Thursday, October 31, 2019

Don't Mess with the Deep State

Mark Tushnet

I take Andy Koppelman's post to be a serious parody. I want to focus on the serious part -- the claim that there is, in some important sense, a "deep state" operating in the United States through high-ranking members of the permanent civil service and the national security bureaucracy. (It's not a "State" with a capital-S, unlike the prior Egyptian and Turkish Deep States, because the U.S. version doesn't -- as far as I know -- have an organized hierarchical structure.)

High-ranking long-term civil servants and national security bureaucrats have unsurprisingly been socialized into a role with two components, a procedural one dictating that they subordinate their personal views about policy to the views held by their political superiors and a substantive one consisting of the value-commitments their political superiors have had over a sustained period. These two components come apart when a disruptive president arrives on the scene. (To take an earlier and today less charged example, recall the comments when Reagan arrived about how difficult it was to change the direction of a battleship.) It should be no surprise to find that there's variation in the degree to which individual high-ranking civil servants and national security bureaucrats act in light of those two role-components. Nor is it surprising that individual calculations of the proper balance might shift as the possibility that the direction they are getting from their political superiors will change soon.

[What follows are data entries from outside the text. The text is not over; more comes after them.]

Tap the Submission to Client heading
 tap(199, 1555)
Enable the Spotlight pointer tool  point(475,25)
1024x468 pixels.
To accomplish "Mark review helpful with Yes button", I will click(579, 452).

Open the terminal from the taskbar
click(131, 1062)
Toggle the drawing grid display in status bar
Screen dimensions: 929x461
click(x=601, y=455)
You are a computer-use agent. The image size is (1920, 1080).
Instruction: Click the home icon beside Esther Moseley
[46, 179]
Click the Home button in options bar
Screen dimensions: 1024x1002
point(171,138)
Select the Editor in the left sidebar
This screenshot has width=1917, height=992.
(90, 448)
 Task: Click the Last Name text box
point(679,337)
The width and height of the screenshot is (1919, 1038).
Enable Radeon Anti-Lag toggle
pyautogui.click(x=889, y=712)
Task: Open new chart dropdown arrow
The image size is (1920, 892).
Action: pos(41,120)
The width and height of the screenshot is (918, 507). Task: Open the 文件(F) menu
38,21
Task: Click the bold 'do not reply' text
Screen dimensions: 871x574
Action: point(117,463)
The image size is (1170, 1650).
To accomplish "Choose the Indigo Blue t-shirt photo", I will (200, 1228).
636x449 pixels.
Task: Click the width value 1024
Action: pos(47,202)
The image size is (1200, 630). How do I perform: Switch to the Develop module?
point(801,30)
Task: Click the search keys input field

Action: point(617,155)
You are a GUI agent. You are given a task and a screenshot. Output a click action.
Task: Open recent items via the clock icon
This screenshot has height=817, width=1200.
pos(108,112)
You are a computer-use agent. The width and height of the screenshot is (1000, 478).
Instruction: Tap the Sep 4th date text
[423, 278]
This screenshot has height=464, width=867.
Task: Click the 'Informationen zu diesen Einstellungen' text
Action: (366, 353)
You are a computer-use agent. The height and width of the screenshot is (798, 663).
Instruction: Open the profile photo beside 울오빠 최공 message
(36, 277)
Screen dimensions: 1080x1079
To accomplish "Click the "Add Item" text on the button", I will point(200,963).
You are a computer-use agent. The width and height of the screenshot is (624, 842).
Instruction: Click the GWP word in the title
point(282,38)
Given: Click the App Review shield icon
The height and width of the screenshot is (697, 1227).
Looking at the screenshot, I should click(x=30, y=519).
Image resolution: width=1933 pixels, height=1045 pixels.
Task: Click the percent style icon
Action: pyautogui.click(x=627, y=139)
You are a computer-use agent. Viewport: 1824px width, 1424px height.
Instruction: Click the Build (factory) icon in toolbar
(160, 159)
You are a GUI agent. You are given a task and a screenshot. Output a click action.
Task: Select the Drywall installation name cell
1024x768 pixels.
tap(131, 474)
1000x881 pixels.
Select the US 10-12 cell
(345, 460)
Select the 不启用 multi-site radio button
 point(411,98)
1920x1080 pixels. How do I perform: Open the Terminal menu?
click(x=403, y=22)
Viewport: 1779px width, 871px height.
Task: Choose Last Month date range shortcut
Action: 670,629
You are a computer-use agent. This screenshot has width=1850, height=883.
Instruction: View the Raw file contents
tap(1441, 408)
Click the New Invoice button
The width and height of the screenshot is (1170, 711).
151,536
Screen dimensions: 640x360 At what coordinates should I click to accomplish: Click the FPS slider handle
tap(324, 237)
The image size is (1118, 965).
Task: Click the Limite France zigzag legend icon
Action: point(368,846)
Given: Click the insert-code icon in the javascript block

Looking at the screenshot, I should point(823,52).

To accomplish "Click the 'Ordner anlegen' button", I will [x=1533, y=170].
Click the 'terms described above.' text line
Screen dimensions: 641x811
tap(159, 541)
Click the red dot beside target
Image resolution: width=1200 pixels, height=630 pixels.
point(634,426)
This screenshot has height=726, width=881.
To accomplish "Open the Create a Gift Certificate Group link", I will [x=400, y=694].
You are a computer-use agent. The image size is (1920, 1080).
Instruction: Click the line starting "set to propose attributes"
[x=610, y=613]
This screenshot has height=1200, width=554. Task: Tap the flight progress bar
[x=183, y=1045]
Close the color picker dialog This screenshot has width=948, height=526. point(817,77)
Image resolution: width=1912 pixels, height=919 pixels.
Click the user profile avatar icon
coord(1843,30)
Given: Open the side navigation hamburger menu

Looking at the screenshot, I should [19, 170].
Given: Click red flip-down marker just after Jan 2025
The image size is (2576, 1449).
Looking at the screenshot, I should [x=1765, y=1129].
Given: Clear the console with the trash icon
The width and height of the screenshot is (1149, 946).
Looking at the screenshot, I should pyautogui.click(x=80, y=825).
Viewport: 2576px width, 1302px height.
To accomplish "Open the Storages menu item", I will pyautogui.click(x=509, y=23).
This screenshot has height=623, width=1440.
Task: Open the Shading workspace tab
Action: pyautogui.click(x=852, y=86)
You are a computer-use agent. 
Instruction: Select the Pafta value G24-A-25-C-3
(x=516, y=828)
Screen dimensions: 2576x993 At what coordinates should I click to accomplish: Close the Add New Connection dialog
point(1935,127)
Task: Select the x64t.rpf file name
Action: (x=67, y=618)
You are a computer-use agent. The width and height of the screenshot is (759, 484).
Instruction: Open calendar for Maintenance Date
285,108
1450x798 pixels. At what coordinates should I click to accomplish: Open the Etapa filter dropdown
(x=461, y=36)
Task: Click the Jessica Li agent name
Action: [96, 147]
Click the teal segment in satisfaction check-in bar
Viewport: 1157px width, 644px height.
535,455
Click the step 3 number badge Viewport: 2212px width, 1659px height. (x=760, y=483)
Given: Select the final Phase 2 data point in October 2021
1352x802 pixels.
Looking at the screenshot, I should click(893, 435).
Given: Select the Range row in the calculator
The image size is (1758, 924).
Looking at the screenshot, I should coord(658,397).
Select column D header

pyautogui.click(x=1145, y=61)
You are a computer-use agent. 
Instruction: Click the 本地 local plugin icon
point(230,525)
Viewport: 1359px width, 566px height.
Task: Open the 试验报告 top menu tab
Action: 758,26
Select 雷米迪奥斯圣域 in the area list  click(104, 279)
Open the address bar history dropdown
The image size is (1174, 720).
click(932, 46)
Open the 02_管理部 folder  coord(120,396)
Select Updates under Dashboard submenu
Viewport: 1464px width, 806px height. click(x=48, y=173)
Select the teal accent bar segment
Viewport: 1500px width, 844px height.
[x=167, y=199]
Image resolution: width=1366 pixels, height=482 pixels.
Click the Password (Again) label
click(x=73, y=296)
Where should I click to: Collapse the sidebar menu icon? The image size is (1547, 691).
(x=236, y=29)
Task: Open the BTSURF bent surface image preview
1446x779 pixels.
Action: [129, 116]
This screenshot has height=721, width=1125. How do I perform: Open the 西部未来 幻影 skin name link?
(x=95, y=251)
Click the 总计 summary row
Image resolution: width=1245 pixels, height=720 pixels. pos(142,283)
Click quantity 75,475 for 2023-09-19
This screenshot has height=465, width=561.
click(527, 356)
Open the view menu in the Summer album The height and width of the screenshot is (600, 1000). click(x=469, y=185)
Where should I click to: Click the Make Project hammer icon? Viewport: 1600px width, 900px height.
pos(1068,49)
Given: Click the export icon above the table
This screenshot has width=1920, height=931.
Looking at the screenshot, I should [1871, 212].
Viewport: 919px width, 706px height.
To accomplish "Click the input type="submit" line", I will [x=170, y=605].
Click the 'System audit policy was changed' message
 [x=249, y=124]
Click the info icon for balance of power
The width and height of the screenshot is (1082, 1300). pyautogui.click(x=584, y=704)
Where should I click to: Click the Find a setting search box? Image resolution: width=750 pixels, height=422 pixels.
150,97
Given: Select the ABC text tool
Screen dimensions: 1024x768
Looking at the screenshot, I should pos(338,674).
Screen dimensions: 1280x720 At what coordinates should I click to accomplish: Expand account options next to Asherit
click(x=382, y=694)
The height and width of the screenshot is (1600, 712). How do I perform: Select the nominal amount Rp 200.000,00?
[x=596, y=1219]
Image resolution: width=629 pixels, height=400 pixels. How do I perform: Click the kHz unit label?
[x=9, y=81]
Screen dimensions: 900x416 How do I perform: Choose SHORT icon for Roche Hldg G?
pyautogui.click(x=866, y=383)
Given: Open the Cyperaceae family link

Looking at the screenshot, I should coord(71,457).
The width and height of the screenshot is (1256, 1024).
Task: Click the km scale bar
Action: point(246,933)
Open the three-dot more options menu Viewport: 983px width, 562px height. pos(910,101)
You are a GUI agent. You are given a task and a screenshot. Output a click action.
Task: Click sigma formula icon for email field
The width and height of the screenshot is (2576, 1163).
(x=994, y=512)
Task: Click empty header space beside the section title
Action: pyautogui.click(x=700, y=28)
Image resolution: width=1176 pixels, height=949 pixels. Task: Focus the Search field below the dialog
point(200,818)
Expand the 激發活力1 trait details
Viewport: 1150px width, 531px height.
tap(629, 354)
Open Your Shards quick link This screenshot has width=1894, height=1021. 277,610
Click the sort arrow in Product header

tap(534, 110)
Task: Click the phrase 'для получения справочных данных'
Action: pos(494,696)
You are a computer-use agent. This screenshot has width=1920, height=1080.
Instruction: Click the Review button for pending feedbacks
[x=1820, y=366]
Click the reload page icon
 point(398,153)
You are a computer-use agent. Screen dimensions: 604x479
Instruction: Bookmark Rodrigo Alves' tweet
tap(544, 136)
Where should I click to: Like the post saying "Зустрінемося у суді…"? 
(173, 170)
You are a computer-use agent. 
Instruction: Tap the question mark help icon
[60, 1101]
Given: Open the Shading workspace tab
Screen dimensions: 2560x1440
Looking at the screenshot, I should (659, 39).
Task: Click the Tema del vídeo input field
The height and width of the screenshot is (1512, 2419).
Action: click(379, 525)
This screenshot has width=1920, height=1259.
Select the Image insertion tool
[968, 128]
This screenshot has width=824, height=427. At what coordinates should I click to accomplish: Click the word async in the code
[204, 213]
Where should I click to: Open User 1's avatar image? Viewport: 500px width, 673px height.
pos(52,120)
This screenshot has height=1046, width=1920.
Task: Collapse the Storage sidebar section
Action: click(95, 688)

That seems to me what's been happening. Beyond that observation, a few additional comments. (1) I think it's interesting -- and to a person skeptical about the U.S. tradition of military intervention abroad in the name of national security troubling -- that the long-term civil servants and national security bureaucrats who have acted "against" Trump have done so because of his refusal to go along with as full-throated an interventionism as they appear to believe appropriate (and not because, for example, they believe that his relationship with Vladimir Putin is intrinsically troubling). Or, as conspiratorial Marxists used to say, maybe it's no accident that Trump's actions in Syria have amplified the Ukraine affair.

(2) Ordinarily small-d democrats would be hostile to anything like a deep state, for obvious reasons. A specific example is the ideal of civilian control of the military. Sometimes, though, the military -- and a "deep state" of some sort -- might serve a pro-democratic role. Ozal Varol's work on the pro-democratic coup is useful here. And concretely, Turkish president Erdogan's successful defeat of the Deep State there has not turned out well from a democratic point of view. I doubt that there are general criteria for assessing when a "deep state" is pro- or anti-democratic -- which is to say that Trump's invocation of "deep state" ideas and liberal responses to/dismissals of that invocation are both "merely" political claims about the underlying substance of Trump's policies. They are not deep or even superficial observations about proper institutional behavior in a democracy.

(3) Much more narrowly, and related to (1) above, I think it's interesting that, at least to this point, nothing similar to the reaction of the national security bureaucracy has been forthcoming with respect to domestic policy, and in particular from the Department of Justice. (As Koppelman's post suggests, the environmental bureaucracy has been put under control.) For all the celebration of the independence of the Southern District of New York, for example, collateral investigations there to the Mueller investigation appear to have been closed without result (nor, of course, have there been leaks on any significant scale). It would be really interesting were the Durham investigation to produce some minor charges in connection with its nominal subject and some major ones endorsing important aspects of the initial stages of the Mueller investigation. I don't rule out that possibility, because -- as I said at the beginning -- there is a deep state, and maybe (as his supporters regularly say, though not in terms) John Durham is a member of it. (At which point I have perhaps switched into "serious parody" mode.)